MAGMA CHAMBER TO THE OCEAN SURFACE: WHAT WATER TELLS US ABOUT PRE- AND SYN-ERUPTIVE SUBMARINE VOLCANIC PROCESSES

Water is the most abundant dissolved volatile in silicic submarine volcanism and a major control on the eruptive processes within this environment. By quantifying water within volcanic glass, both in phenocryst-hosted melt inclusions and bubble-walls, we can piece together a story from deep magmatic storage to shallow conduit ascent to syn-eruptive processes. The VEI-5 submarine rhyolitic eruption of Havre in 2012 was the largest historical eruption in the deep-submarine realm. Total water concentrations (H₂O_T) within pumiceous glass from Havre were determined using micro-Raman spectroscopy; and concentrations of water species (molecular water (H₂O_m) and OH) using FTIR spectroscopic imaging. Secondary ion mass spectrometry quantified H₂O_T and CO₂ concentrations in quartz-hosted melt inclusions in Havre pumice.

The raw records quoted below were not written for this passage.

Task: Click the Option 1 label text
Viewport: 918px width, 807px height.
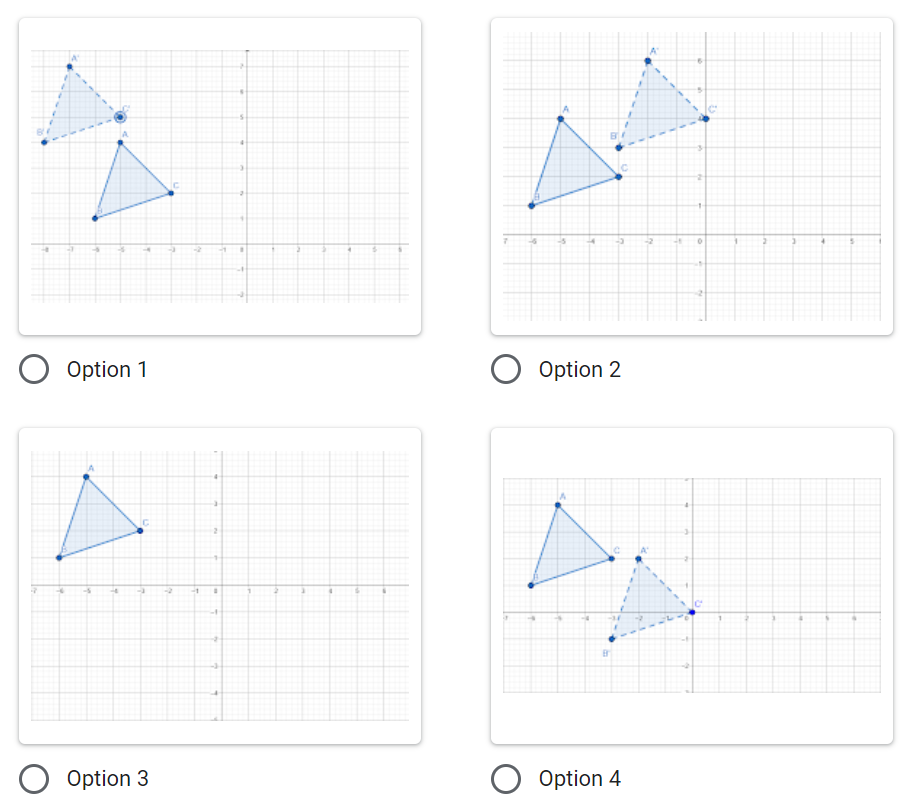Action: (x=107, y=370)
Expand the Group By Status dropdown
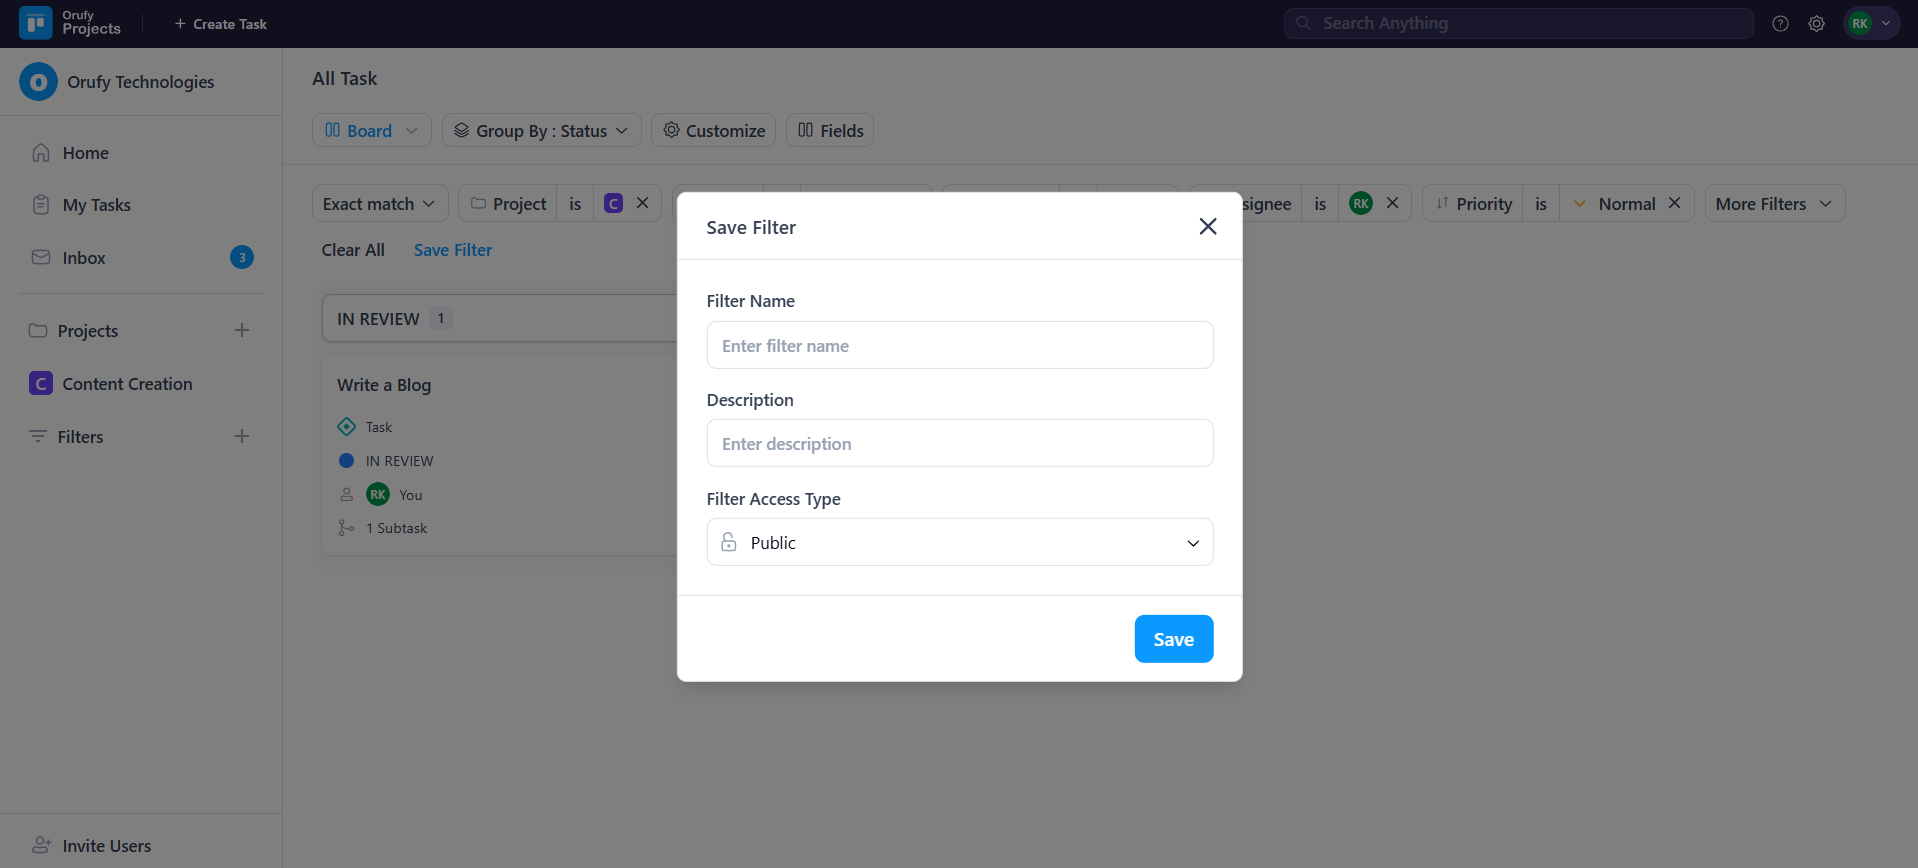 [541, 131]
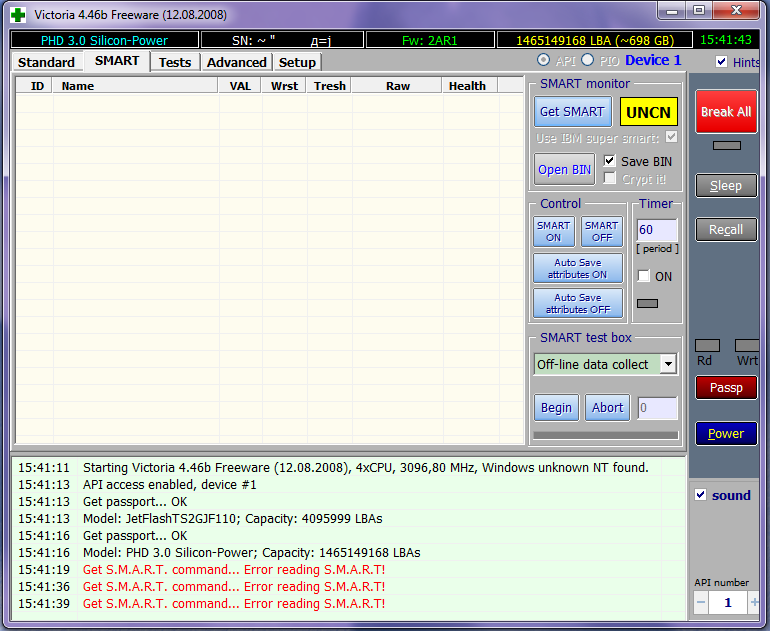Increase the API number with plus
This screenshot has width=770, height=631.
754,603
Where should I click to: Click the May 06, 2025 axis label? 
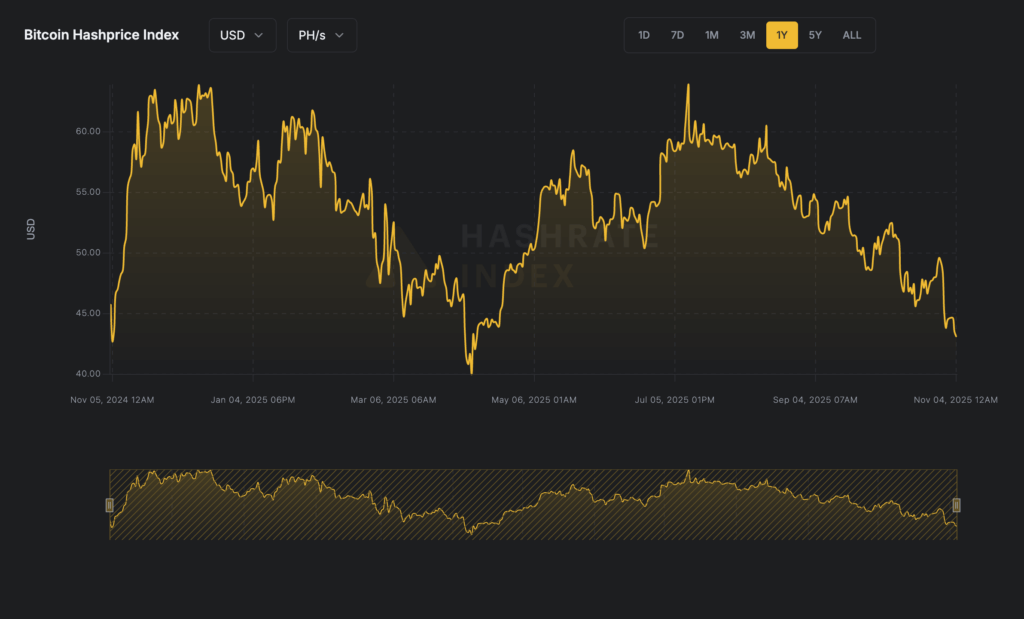(x=536, y=399)
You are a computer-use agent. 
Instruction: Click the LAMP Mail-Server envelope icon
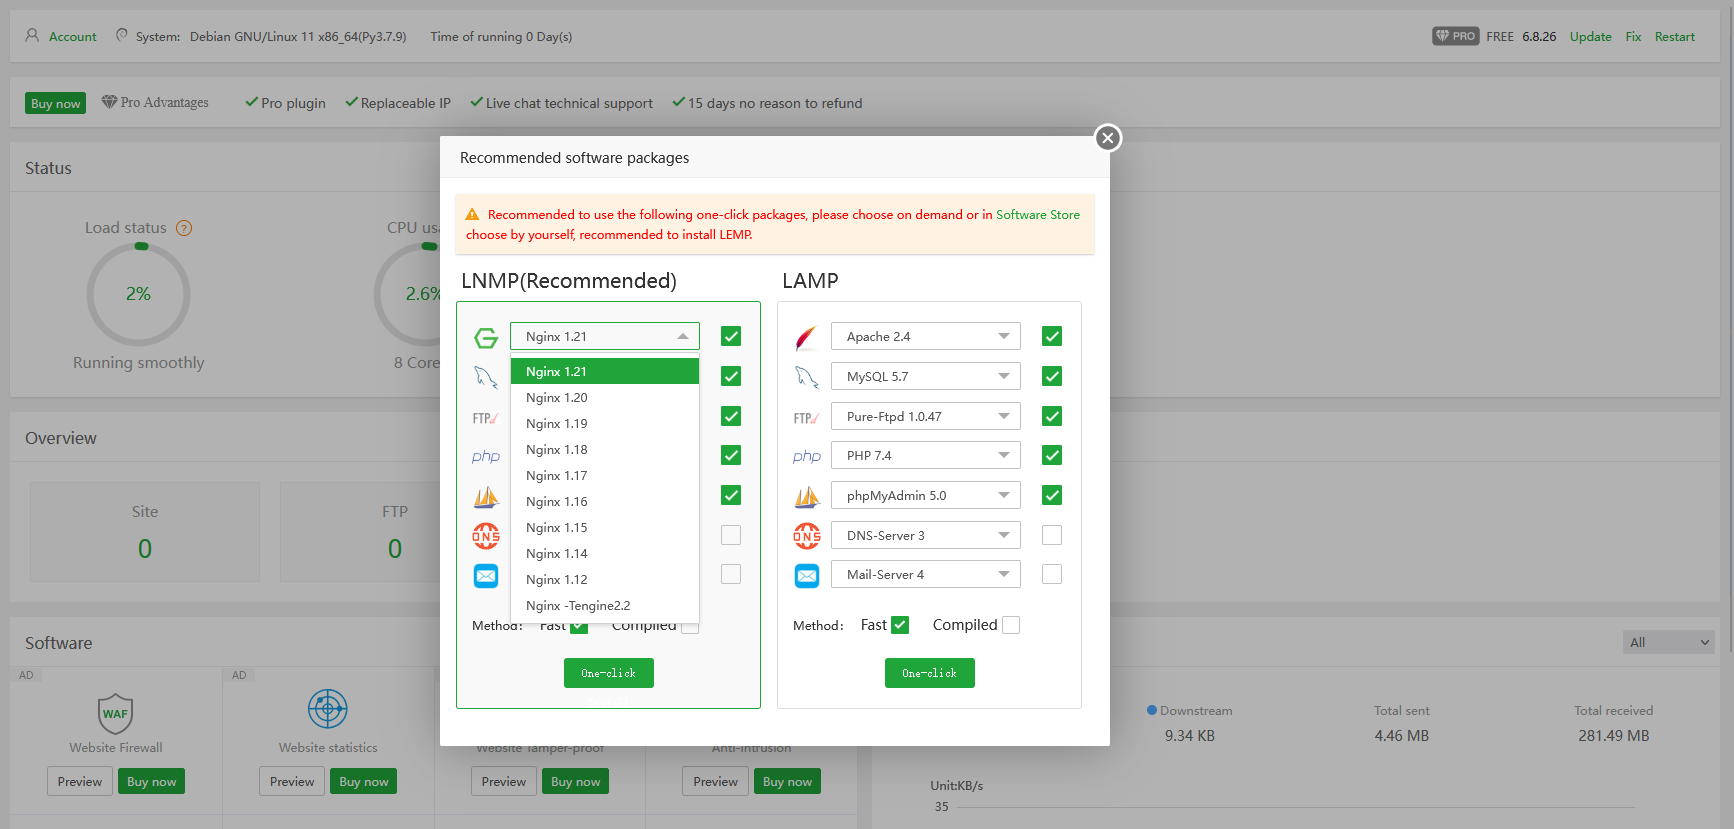pos(807,575)
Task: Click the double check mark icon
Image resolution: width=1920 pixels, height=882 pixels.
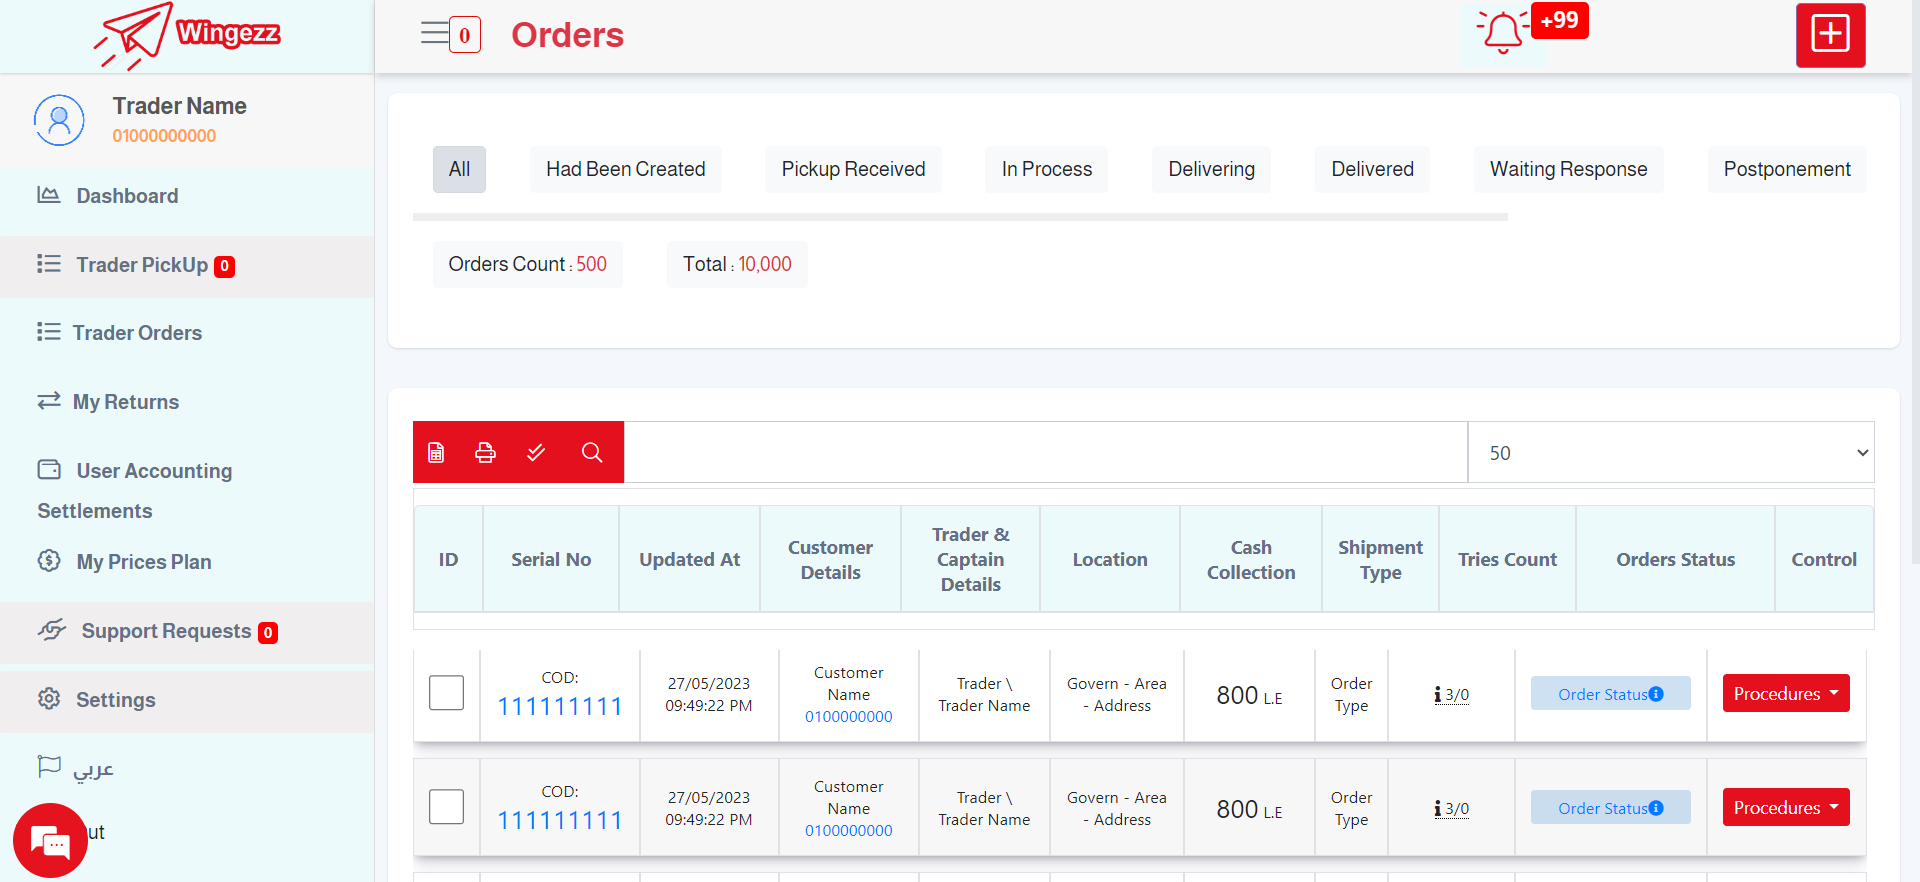Action: 536,453
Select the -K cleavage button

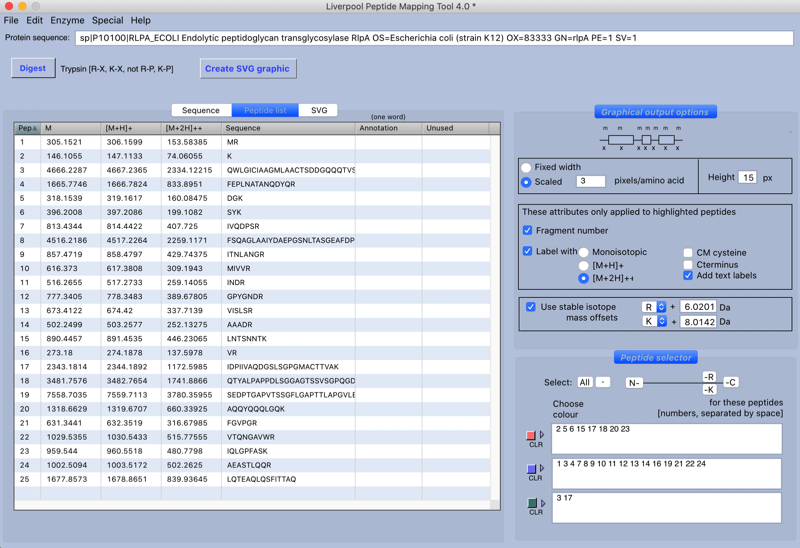708,390
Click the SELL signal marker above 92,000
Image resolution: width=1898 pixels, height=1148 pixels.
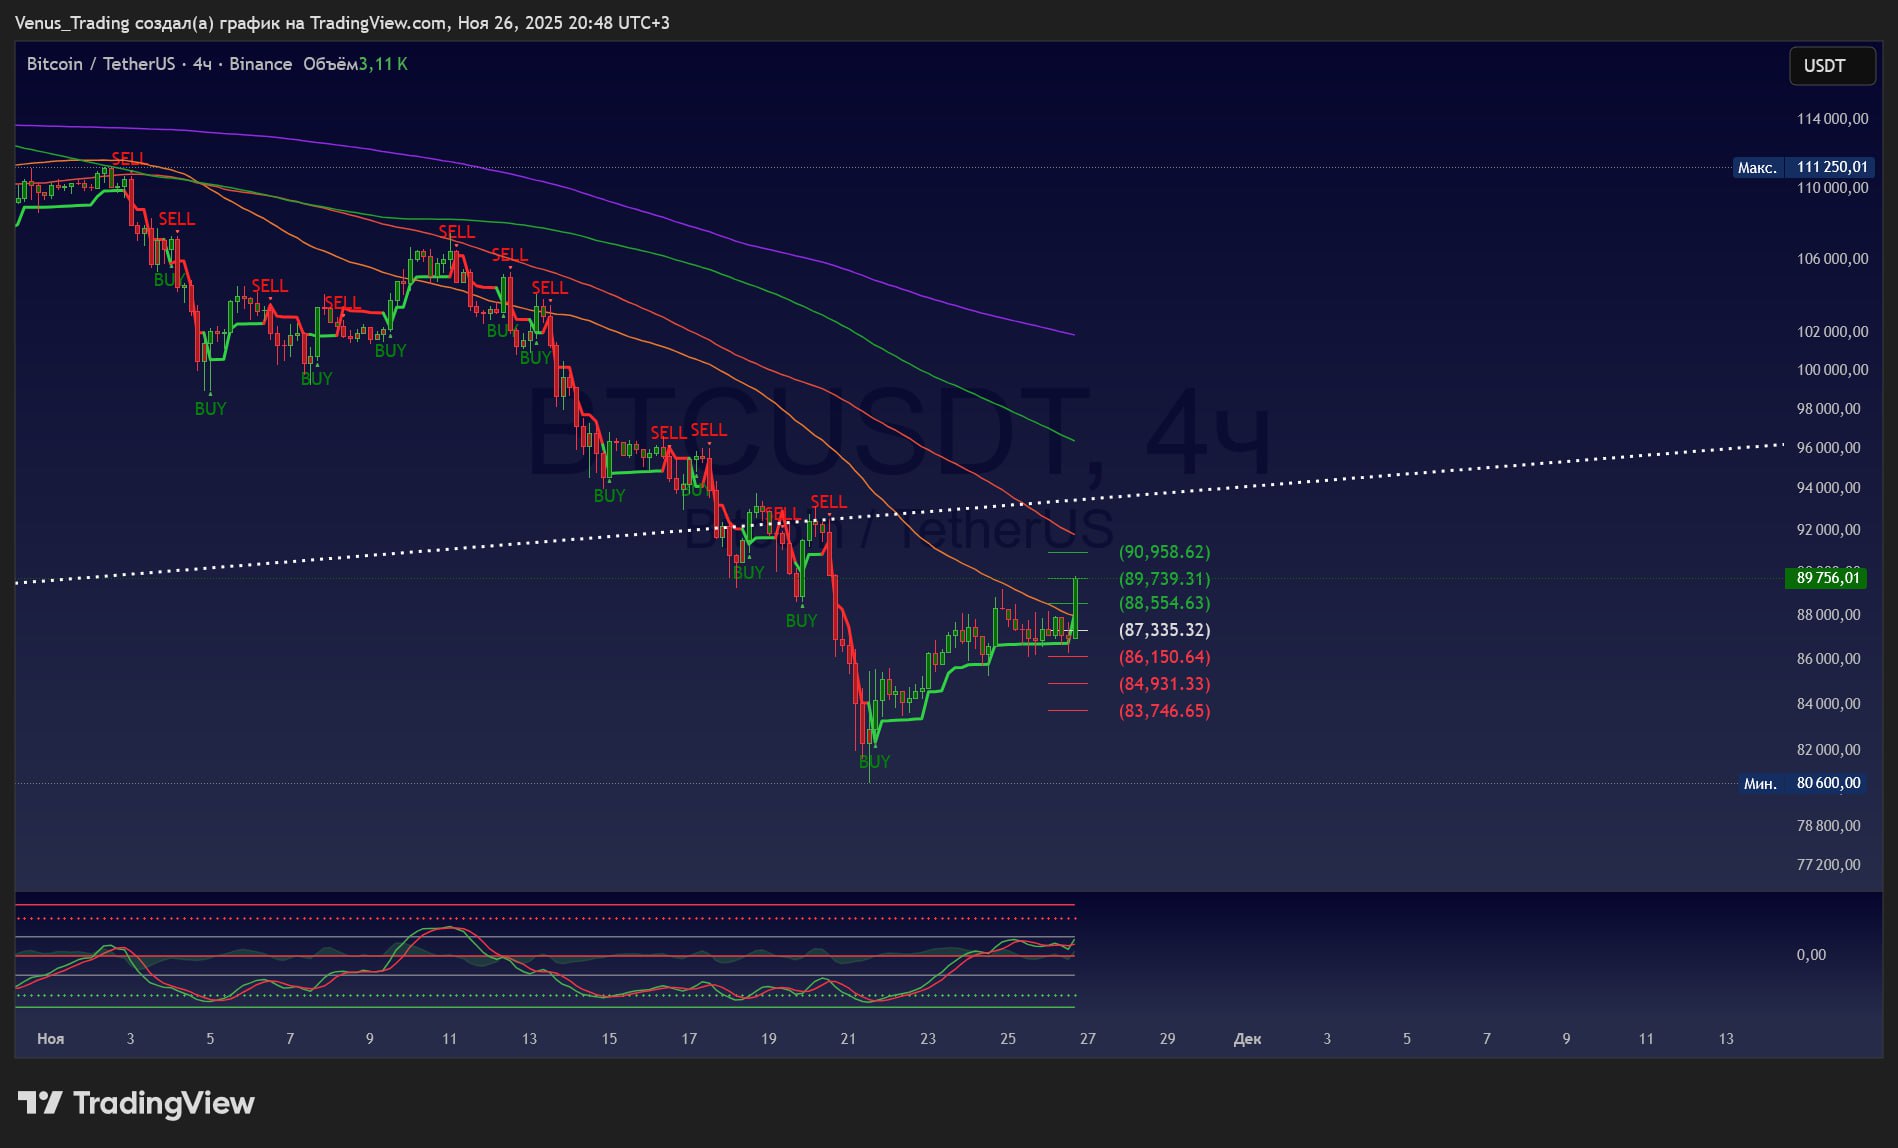tap(828, 502)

Melt inclusions contain 5 – 7 wt % H₂O_T and < 300 ppm CO₂ suggesting deep storage conditions at 150-250 MPa of a very hydrous silicic melt which subsequently underwent closed-system degassing during ascent. Undersaturated residual OH contents in matrix glass, relative to the 650 – 900 m vent depth, imply either: 1) much shallower quenching pressures in the water column from slower cooling rates, or 2) the presence of coupled-volatile solubility conditions during magma ascent. Presence of excess H₂O_m in the matrix glass show that Havre products have been rehydrated post-degassing, but on rapid timescales inconsistent with our current understanding of water diffusion in the marine setting. Micro-Raman measurements spatially resolve this rehydration as mostly limited to bubble rims rather than throughout the glass. This suggests a novel syn-eruptive rehydration mechanism that may be unique to the deep-submarine volcanic setting, which we here explore.